The island is usually one of the rainiest places in the world. Typhoons are common in summer and autumn, and it also gets monsoons.

It rains so often here that umbrellas are placed at subway stations and businesses for anyone to borrow.

But last year no typhoons hit the island and there has been precious little rain.

This is bad news for Taiwan’s thirsty US$100 billion semiconductor industry, reports the BBC.

One of the industry’s two primary reservoirs is at its lowest ever – only 7% full.

If this and other reservoirs on the island dry up, it will hit the global electronics sector, because so many of the world’s computer chips are made by Taiwanese companies.

They’re key to objects ranging from modern cars to smartphones, and the pandemic has left supply short. The US is now worried about over-reliance on chips made overseas, including in Taiwan.

The sector is a big contributor to Taiwan’s economy, but it requires a lot of water to process the wafers critical to tech devices.

Chipmakers are planning for the worst. One of the largest, TSMC says it now recycles more than 86% of the water it uses.

Struggling to ensure supplies for the industry, the government stopped irrigating more than 74,000 hectares of farmland last year.

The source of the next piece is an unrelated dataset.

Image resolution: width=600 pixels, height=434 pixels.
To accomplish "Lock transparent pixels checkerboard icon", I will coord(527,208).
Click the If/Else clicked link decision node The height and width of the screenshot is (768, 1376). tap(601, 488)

It has also turned off the tap for residents and businesses in three cities for two days a week.

In dry areas, high-volume industrial users including semiconductor manufacturers have been asked to reduce water usage by 13%, and non-industrial users, such as hair salons and car wash businesses, by 20%.

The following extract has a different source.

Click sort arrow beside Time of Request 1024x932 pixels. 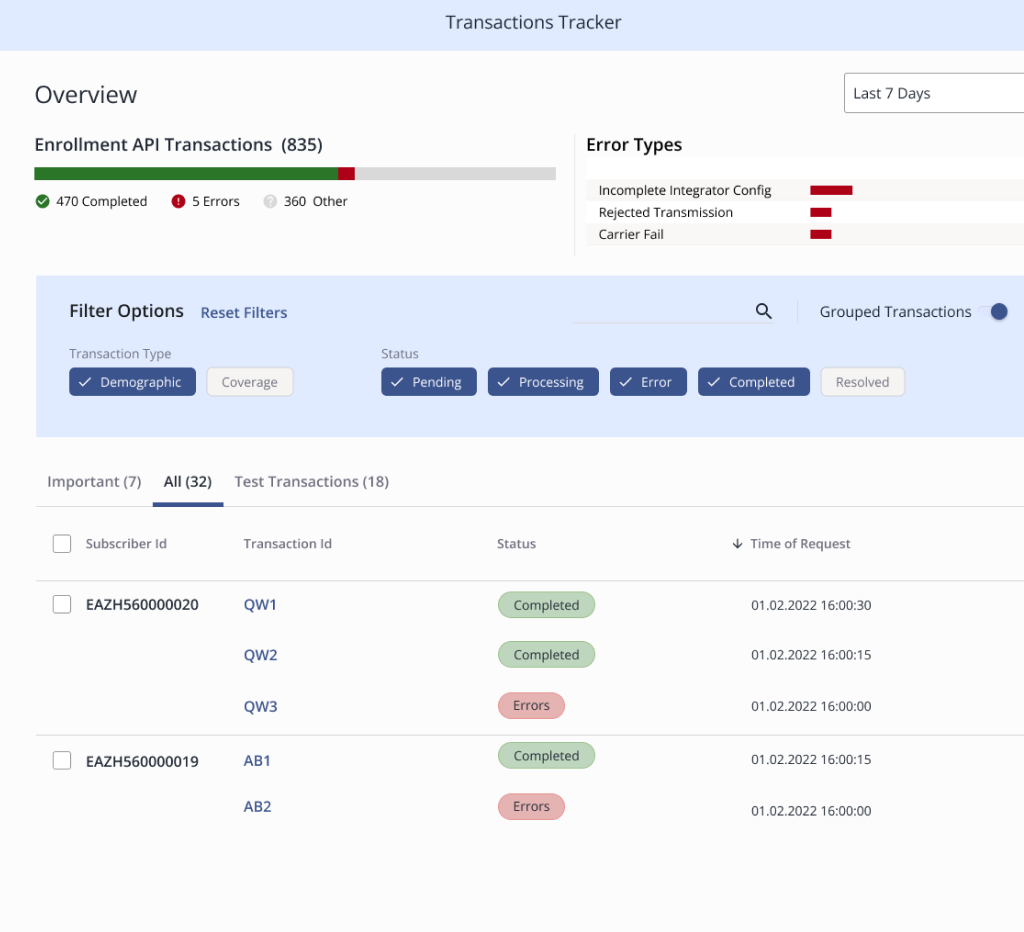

Farmers have been the hardest hit. Many rice farmers have been forced to leave their fields fallow.

One said: “We also think about our country’s economy, but they shouldn’t completely stop providing water. You can give us water for two days a week or one day and farmers will find a way. But now they’ve completely cut our water, farmers can’t find a way out. You’re focusing entirely on semiconductors.”

Experts say Taiwan should have seen the warning signs coming.

“Taiwan has been suffering from a significant decrease in the number of rainy days each year since the 1960s,” says Hsu Huang-hsiung, a climate change expert.

In parts of the island, the number of rainy days each year has fallen by about 80.

“Climate change has never been a centre of discussion in our government or society. Although everybody talks about being afraid of climate change, it tends to be lip service. They express care, but don’t take any action,” Hsu says.

Now desperate for rain, the government has tried cloud seeding and rain worshipping ceremonies at which they prayed for help from Mazu, a sea goddess in Taoist and Buddhist traditions.

Until that works, people with no tap water fill up their buckets twice a week in advance, or fetch water from tanks set up on the street on the days the taps are closed.